The ground didn't just shake. It buckled.

A low, vibrating hum started in the soles of my boots and climbed up my shins. It wasn't the sharp, brassy blast of a raid horn. It was deeper—a mechanical, organic growl that sounded like a tectonic plate trying to clear its throat. From behind the obsidian pillar Mugs had built at the main gate, a plume of gray dust exhaled into the air.

Hrrrr-onkh.

It was a wet, heavy sound. The sound of massive lungs.

「⚠ WARNING: Heavy Siege Unit Approaching」

"That doesn't sound like a guy in a dress," Mugs whispered. He stepped closer to me, his fishing rod lowered. "Jax, that sounds like a house. A house that’s mad at us."

"Kael, get back to the roof," I ordered. My voice was quiet, the deadpan replaced by a cold, calculating focus. "Mugs, get behind George. If whatever is out there hits the golem first, we might have a window."

The thumping started. Three distinct beats.

Thump. Thump. Thump.

From the smoke and the lingering steam of the spicy floor, the silhouettes emerged. I’d seen Ravagers before—usually from a distance, usually while I was safely tucked into a 1x1 hole in the side of a mountain. But these weren't standard. Their eyes weren't the dull, mindless red of a normal mob. They were bright, burning violet, and they moved with a synchronized, heavy grace.

There were four of them.

They stood nearly three blocks tall, a mass of gray hide, iron armor plates, and massive, curled horns. They didn't wander. They formed a line. On their backs, pillagers sat in reinforced saddles, their crossbows already loaded with fireworks.

"They're flanking the pillar," Kael said, her bow already drawn, though she didn't fire. "They aren't even trying the main path. They’re splitting up."

She was right. Two Ravagers peeled off toward the library, their massive hooves turning the gravel path into dust. The other two stayed central, lowering their heads. They weren't waiting for a signal. They were the signal.
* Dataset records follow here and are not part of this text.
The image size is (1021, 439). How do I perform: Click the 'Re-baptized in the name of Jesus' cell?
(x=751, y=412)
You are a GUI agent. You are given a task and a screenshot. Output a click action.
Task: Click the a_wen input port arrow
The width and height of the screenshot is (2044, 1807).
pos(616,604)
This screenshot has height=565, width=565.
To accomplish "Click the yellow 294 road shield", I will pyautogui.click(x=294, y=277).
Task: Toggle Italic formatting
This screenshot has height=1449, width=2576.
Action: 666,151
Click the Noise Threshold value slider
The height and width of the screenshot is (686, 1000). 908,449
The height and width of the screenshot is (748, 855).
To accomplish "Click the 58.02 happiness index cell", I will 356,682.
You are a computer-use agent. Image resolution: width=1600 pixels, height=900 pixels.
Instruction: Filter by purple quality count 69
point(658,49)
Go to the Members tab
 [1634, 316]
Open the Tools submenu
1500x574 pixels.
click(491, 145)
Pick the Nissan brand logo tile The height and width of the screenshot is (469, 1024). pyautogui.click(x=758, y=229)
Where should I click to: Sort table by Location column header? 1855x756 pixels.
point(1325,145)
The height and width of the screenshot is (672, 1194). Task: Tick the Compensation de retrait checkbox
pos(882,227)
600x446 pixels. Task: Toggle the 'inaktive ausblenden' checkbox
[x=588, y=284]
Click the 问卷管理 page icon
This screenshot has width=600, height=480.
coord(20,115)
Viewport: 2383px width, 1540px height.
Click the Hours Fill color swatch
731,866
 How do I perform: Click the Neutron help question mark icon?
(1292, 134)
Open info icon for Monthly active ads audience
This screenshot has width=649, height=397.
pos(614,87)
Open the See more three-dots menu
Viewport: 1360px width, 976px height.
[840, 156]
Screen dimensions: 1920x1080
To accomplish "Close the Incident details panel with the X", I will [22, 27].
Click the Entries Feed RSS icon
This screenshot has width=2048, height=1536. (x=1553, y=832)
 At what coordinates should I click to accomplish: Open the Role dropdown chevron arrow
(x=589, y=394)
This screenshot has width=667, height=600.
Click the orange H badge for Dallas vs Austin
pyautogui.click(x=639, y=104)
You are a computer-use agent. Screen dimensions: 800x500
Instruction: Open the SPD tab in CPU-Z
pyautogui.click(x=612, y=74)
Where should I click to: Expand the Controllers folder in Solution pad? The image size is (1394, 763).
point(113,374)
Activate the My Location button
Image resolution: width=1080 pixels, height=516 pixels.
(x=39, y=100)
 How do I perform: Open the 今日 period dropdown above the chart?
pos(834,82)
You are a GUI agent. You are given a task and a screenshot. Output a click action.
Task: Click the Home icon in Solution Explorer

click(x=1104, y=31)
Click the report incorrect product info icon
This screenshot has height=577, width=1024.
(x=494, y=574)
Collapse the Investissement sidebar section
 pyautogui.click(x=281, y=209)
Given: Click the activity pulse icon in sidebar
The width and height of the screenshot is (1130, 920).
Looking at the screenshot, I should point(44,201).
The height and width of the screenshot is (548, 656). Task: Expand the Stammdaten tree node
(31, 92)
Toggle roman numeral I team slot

"New plan," I said, my shield raised despite the cracks. "Mugs, if you have any more lava, now would be an excellent time to mention it."

"I used it all on the rug!" Mugs wailed, finally pulling out a stone axe. "I’m out of spice, Jax! I’m totally out of spice!"

One of the Ravagers in the center let out a roar that shattered the last intact window in the fletcher’s house. It scraped its front hoof against the obsidian, a challenge.

Wave 4 wasn't a skirmish. It was a siege.

"Kael, focus the riders!" I yelled over the increasing roar of the wind. "Mugs, stay on my six! George, front and center!"

The iron golem lurched forward, his metallic joints groaning as he raised his massive arms. We stood together in the ruins of the village square—a miner with a broken shield, an archer with a half-empty quiver, and a boy with a fishing rod and a leather hat.

The lead Ravager charged.

"Here we go," I whispered.

Behind the Ravagers, the sky turned a deep, bruised purple. The raid wasn't just escalating; it was evolving. And as the first massive beast hit the obsidian line, the world exploded into a mess of gray hide and iron.